GRB 140703A
GCN Circular 16591
Subject
Radio upper limits on the GRB 140703A with the GMRT
Date
2014-07-15T08:41:55Z (11 years ago)
From
Poonam Chandra at TIFR <poonam@ncra.tifr.res.in>
A. J. Nayana (NCRA-TIFR) and Poonam Chandra (NCRA-TIFR) reports:
We carried out Giant Metrewave Radio Telescope (GMRT) observations of
GRB 140703A (GCN 16503) in the 1390 MHz band on 2013 July 10.12 UT and
12.91 UT,
respectively. We do not detect the radio afterglow of the GRB in this
frequency.
The 3-sigma upper limit at the two epochs are 174 and 177 uJy,
respectively. The map resolutions
of the two images are 2.5"x2.0" and 3.1"x2.1", respectively.

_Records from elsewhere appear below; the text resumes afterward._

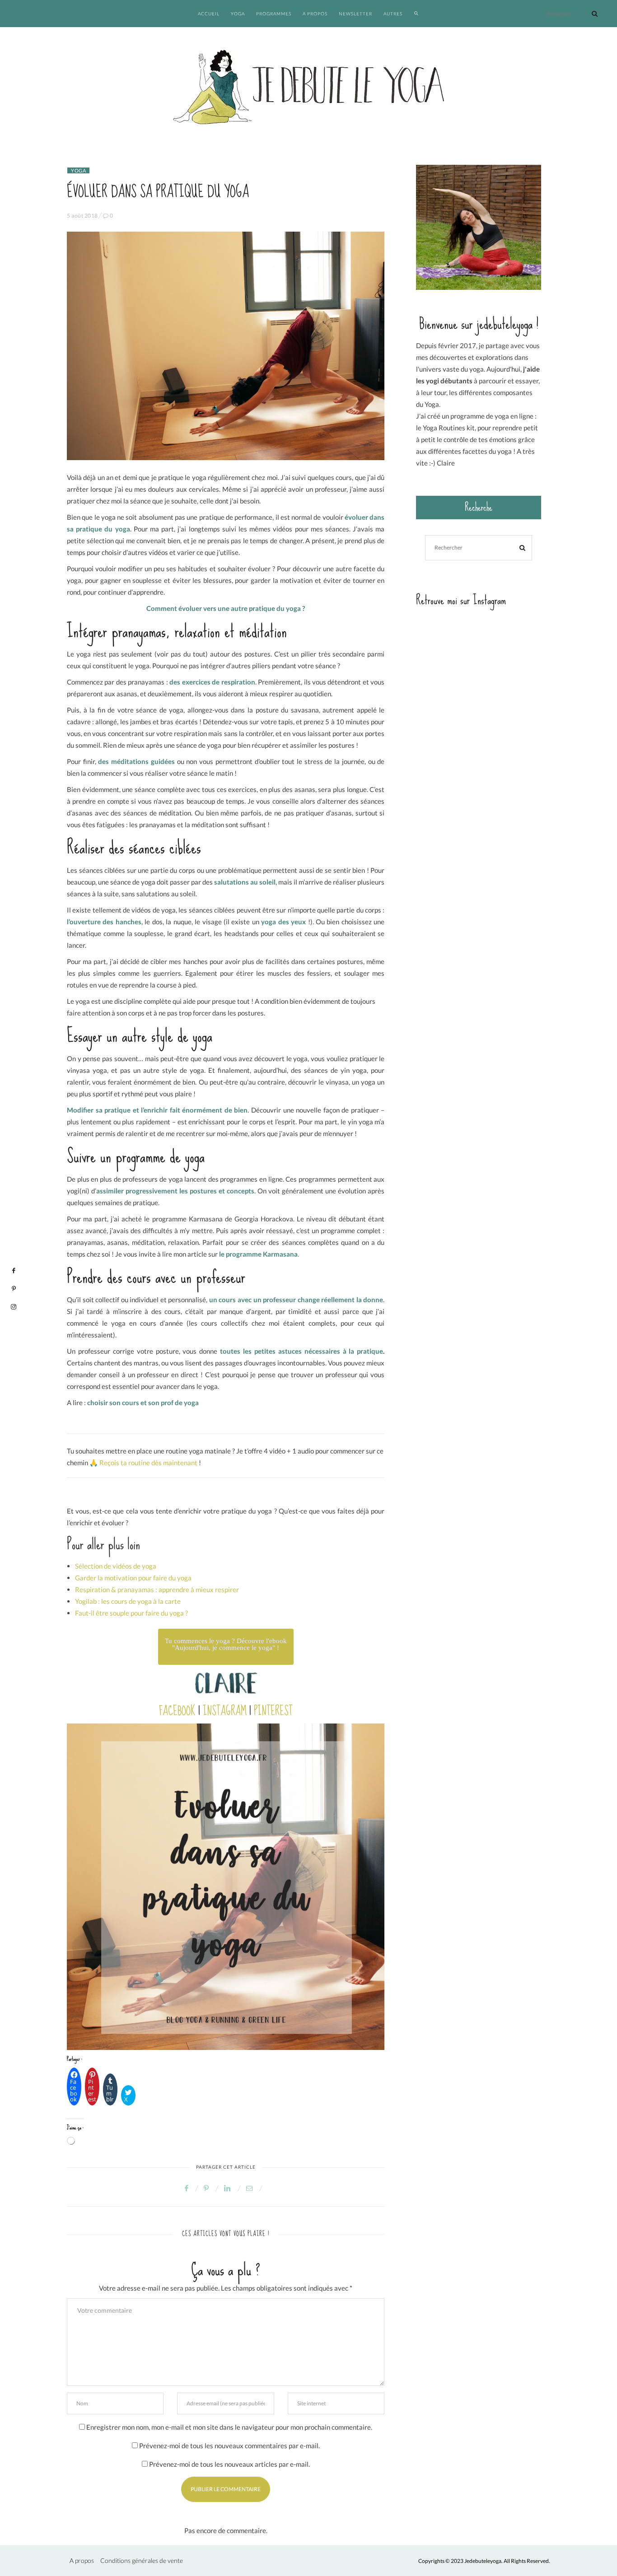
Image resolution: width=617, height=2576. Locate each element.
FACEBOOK (177, 1711)
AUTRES (392, 13)
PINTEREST (273, 1711)
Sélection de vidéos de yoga (115, 1566)
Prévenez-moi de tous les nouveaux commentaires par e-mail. (229, 2445)
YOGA (238, 13)
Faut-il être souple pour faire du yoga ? (131, 1613)
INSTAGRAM (225, 1711)
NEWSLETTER (355, 13)
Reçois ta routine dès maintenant (148, 1462)
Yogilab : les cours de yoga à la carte (128, 1601)
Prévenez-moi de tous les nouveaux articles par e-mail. (229, 2464)
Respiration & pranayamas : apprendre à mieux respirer (157, 1589)
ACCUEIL (209, 13)
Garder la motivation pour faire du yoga (133, 1578)
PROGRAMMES (273, 13)
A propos (82, 2560)
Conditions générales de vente (141, 2560)
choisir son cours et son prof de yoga (143, 1402)
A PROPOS (315, 13)
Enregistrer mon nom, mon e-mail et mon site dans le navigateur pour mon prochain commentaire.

We thank GMRT staff for making these observations possible.
GCN Circular 16543
Subject
GRB 140703A: AMI 15 GHz detection
Date
2014-07-08T09:44:15Z (11 years ago)
From
Gemma Anderson at U of Oxford <gemma.anderson@astro.ox.ac.uk>
G. E. Anderson, R. P. Fender, T. D. Staley (University of Oxford), A. J. van der Horst (University of Amsterdam) and A. Rowlinson (CASS)
We observed the position of GRB 140703A (GCN 16503) at 15 GHz with the Arcminute Microkelvin Imager (AMI-LA) starting on 2014 July 3.03 to 3.12 UT and July 4.22 to 4.38 UT, corresponding to <12 minutes and 1.19 days post-burst. No radio counterpart was detected during our first observation with a 3-sigma upper limit of 0.18 mJy. However, the radio counterpart (GCN 16515 and 16516) was detected during our second observation with a preliminary flux of 0.25 +/- 0.05 mJy.
Further AMI monitoring is planned. We thank the AMI staff for scheduling these observations.
GCN Circular 16540
Subject
GRB 140703A: Swift/UVOT Upper Limits
Date
2014-07-07T23:45:44Z (11 years ago)
From
Mike Siegel at PSU/Swift MOC <siegel@swift.psu.edu>
M. H. Siegel (PSU) and D. Kocevski (NASA/GSFC/ORAU)
report on behalf of the Swift/UVOT team:
The Swift/UVOT began settled observations of the field of GRB 140703A
123 s after the BAT trigger (Kocevski et al., GCN Circ. 16503).
No optical afterglow consistent with the XRT position
(Kocevski et al. GCN Circ. 16503)
is detected in the initial UVOT exposures.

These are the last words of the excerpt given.